MBX Biosciences, Inc. (NASDAQ:MBX), a clinical-stage biopharmaceutical company focused on the discovery and development of novel precision peptide therapies for the treatment of endocrine and metabolic disorders, today announced dosing of the first participant in its Phase 1 trial of MBX 4291, the Company's Precision Endocrine Peptide™ (PEP™) glucagon-like peptide-1 (GLP-1)/ glucose-dependent insulinotropic polypeptide (GIP) co-agonist prodrug candidate for the treatment of obesity.

"Initiation of our first clinical trial in obesity is a significant milestone for the Company and an important step in addressing this global public health issue," said Kent Hawryluk, President and Chief Executive Officer of MBX Biosciences. "MBX 4291 has demonstrated positive preclinical results and is designed to be a best-in-class weight loss prodrug, with the potential for convenient once-monthly administration, improved weight loss, and better gastrointestinal tolerability compared to currently available treatment options. We look forward to topline results anticipated in 2027."

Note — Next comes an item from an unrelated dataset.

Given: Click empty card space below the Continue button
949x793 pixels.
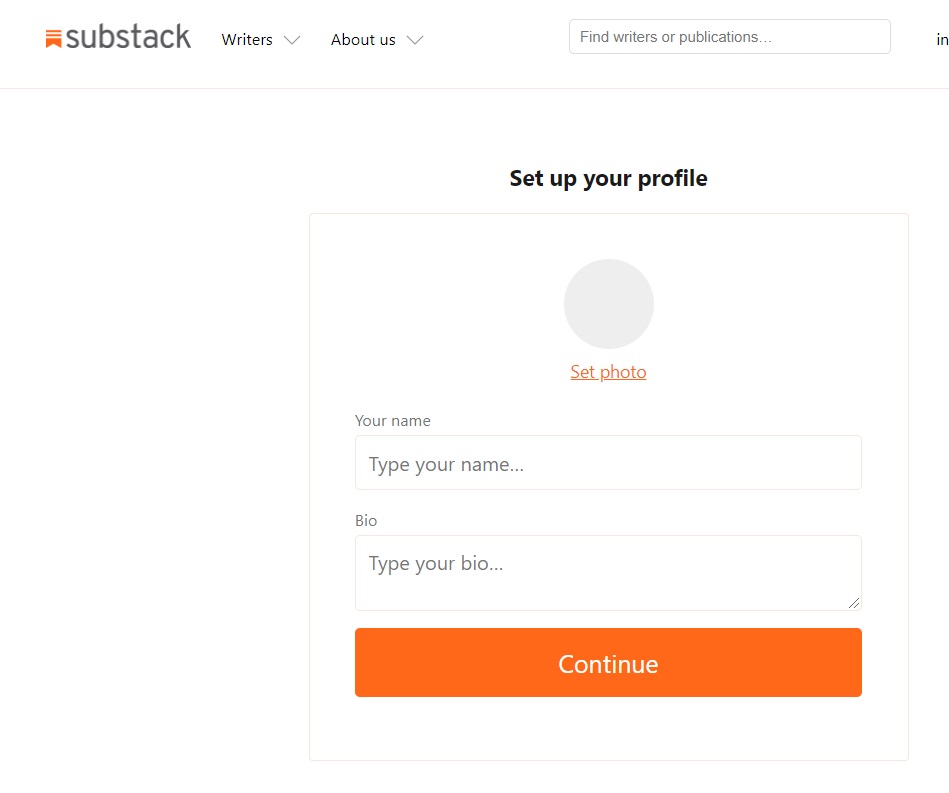Looking at the screenshot, I should [608, 728].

The Phase 1 trial is a randomized, double-blind, placebo-controlled first-in-human study to evaluate the safety, tolerability, pharmacokinetics, and pharmacodynamics of single and multiple ascending doses of MBX 4291 in adult participants with obesity. The Phase 1 trial will include:

Part A Single Ascending Dose (SAD): single ascending doses of MBX 4291 or matching placebo will be administered in 5 cohorts consisting of 8 participants each. Participants will be randomized on Study Day 1 to receive MBX 4291 or matching placebo in a 3:1 ratio. Participants in each cohort will be followed for 63 days after the single study intervention administration.

Part B Multiple Ascending Dose (MAD) (4 weeks): multiple ascending doses of MBX 4291 or matching placebo will be administered in 3 cohorts consisting of 8 participants each. Participants will be randomized on Study Day 1 to receive MBX 4291 or matching placebo in a 3:1 ratio. Participants in each cohort will receive a total of 4 study intervention administrations one week apart and will be followed for 71 days after the first study intervention administration.

Following completion of Parts A and B, the Company plans to evaluate multiple ascending doses of MBX 4291, or matching placebo, administered over 12 weeks in up to two cohorts consisting of 30 participants each in a 2:1 randomization ratio. Participants are expected to receive up to a total of 12 study intervention administrations one week or one week and one month apart with increasing doses of MBX 4291 and will be followed for 120 days after the first dose.